Work to complete -
1 > According to the pregnancy blog text, which two coffee-making gifts did the writer receive for Christmas, and from whom?
2 > Quote the pregnancy blog text verbatim, from "On a side note, I" down to "It's a big day.".

On a side note, I am 140 days along now, exactly half way through my pregnancy. Twenty weeks, which I choose to view as five months, lunar calendar be damned, is a milestone. I get to turn to the next chapter in my copy of What To Expect When You're Expecting. It's a big day.

pregnancy

Saturday, March 29, 2008

Names

VOTE on my Name List

We already have a boy name, but we're stuck on a girl name, including the spelling of one possibility, so we need help. Vote and let us know what you like. Also, comment here if you have ideas not on the list.

Friday, March 28, 2008

Caffeinated Fetus

I like the occasional coffee drink. Not black Folgers like my mother drinks all day, but a cappuccino or even just a flavored black coffee. I had made it known that I wanted an espresso machine with a frother for Christmas last year, before I knew I was pregnant and couldn't have all the caffeine, and I not only got one from Ryan but I also received a French press from my brother. Yesterday, in the mood for coffee and citing studies which state that a cup or two a day isn't bad enough to do damage to a fetus, I made a pot in the press. Since it's a 14 oz press, it only makes about a cup and a half of the smoothest Swiss almond chocolate coffee I have ever tasted. I made myself two pots, about 3 cups, which isn't that much for most people but for someone who hasn't had caffeine in about 4 months and whose pregnant body metabolizes it slowly, it was enough to leave me bouncing and vibrating all evening. And it got me my first kicks.

Yes, all it took was a massive overdose of caffeine and and what must have felt like an earthquake ridden womb, to get my baby kicking hard enough for me to feel it. All. Damned. Night. Also, unrelated to the kicking but certainly not to the coffee, I had some really strange dreams last night. Tom as a serial killer? I need to quit watching so much Dexter.

Wednesday, March 19, 2008

"....surrounded by alien milk people."

Data under study -
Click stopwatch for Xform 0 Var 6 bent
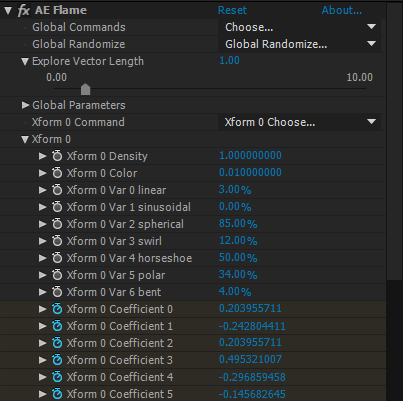This screenshot has height=401, width=403. tap(57, 292)
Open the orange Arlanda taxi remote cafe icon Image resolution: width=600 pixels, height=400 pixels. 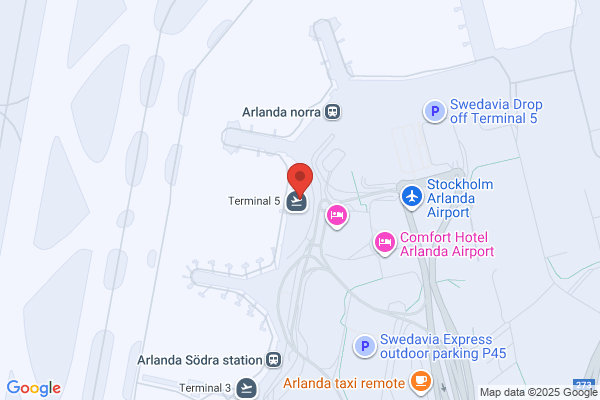tap(421, 382)
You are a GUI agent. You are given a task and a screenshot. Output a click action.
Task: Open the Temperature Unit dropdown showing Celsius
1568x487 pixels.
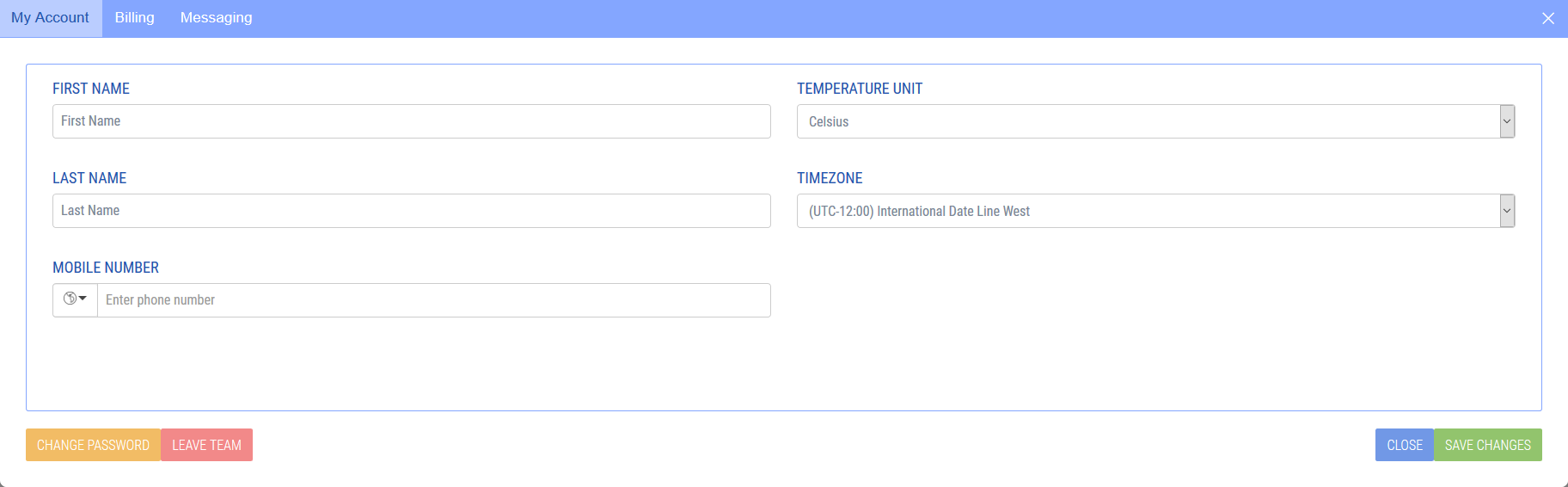click(1155, 121)
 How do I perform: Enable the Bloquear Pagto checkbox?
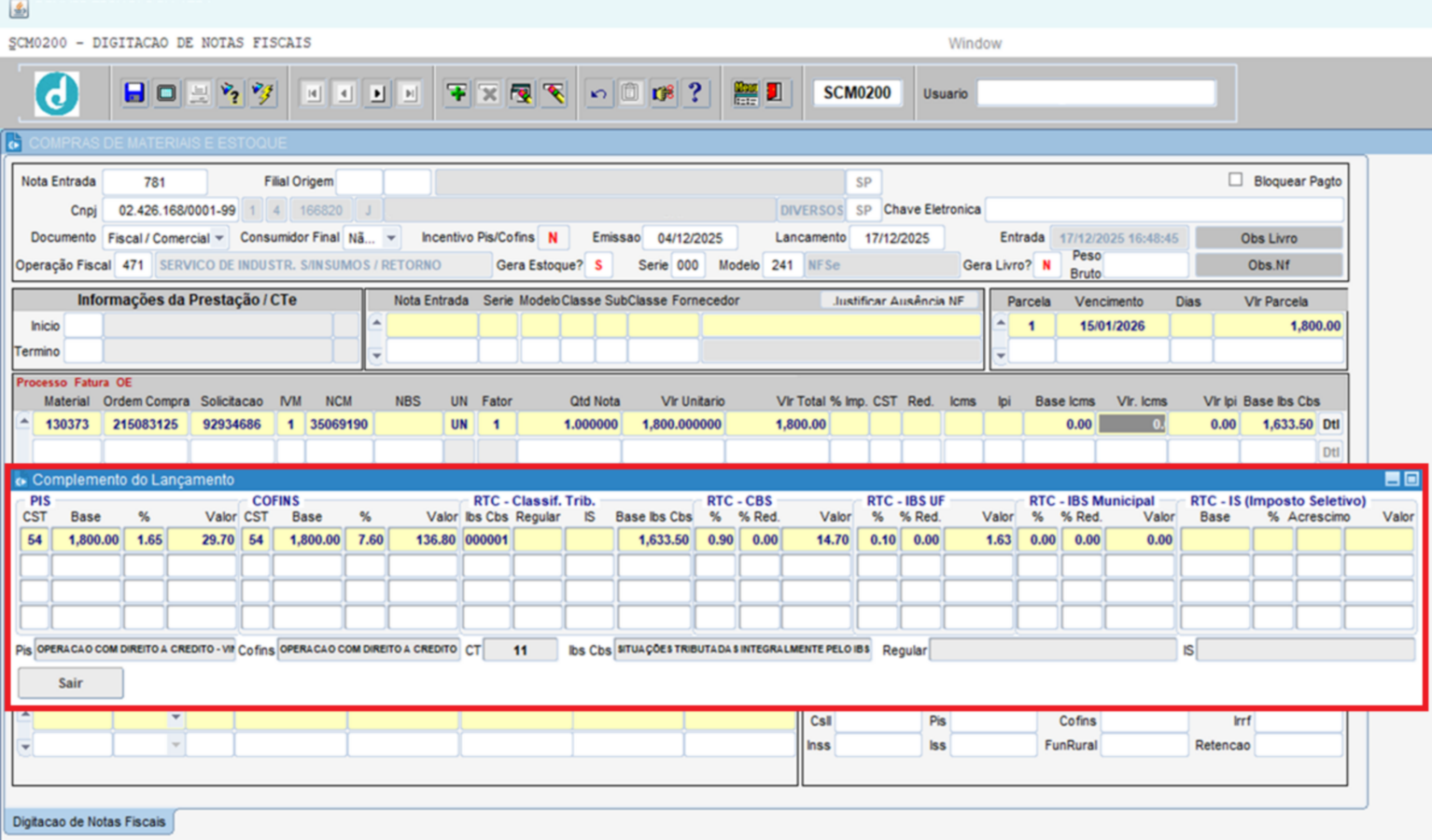[x=1235, y=180]
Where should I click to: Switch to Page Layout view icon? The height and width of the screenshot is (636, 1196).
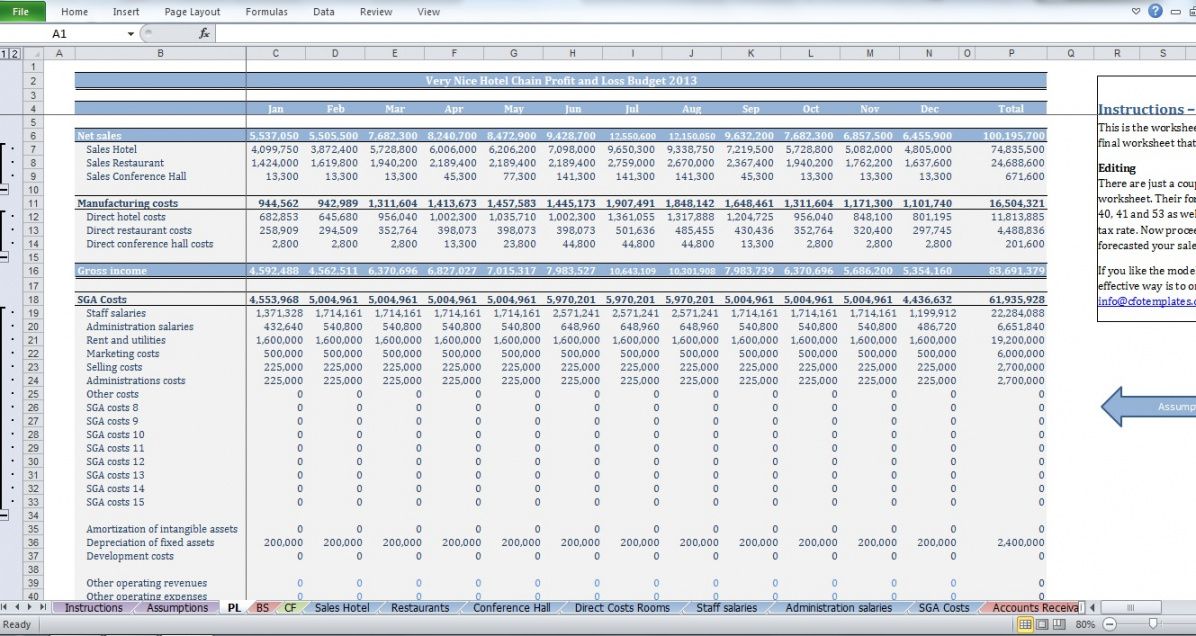tap(1041, 625)
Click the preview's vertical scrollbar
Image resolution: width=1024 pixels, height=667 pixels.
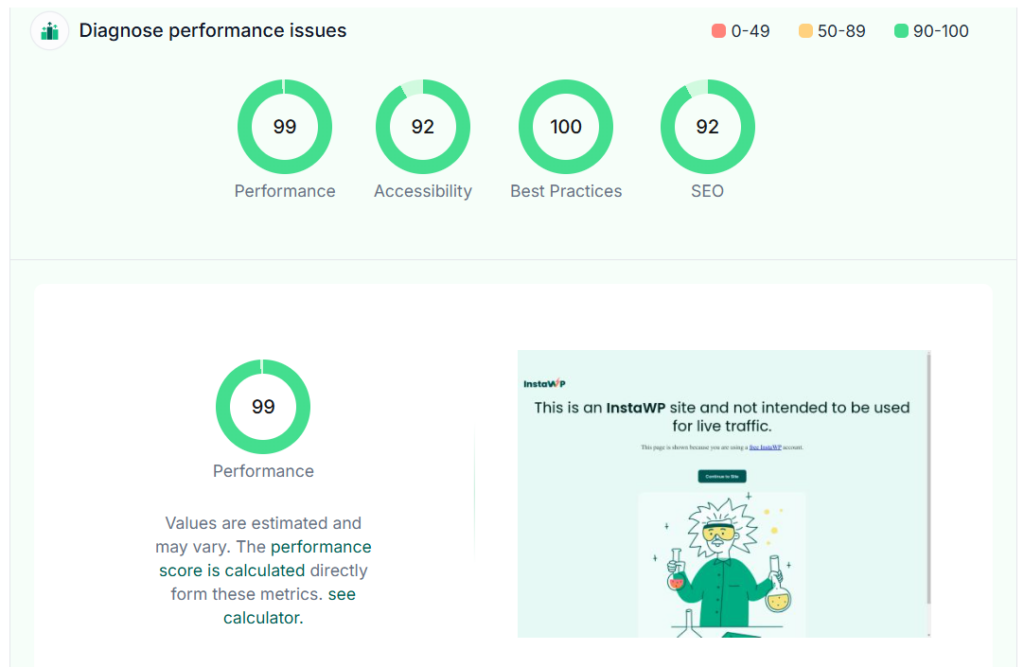tap(928, 478)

Answers -
1 > An espresso machine with a frother from Ryan and a French press from the writer's brother.

2 >
On a side note, I am 140 days along now, exactly half way through my pregnancy. Twenty weeks, which I choose to view as five months, lunar calendar be damned, is a milestone. I get to turn to the next chapter in my copy of What To Expect When You're Expecting. It's a big day.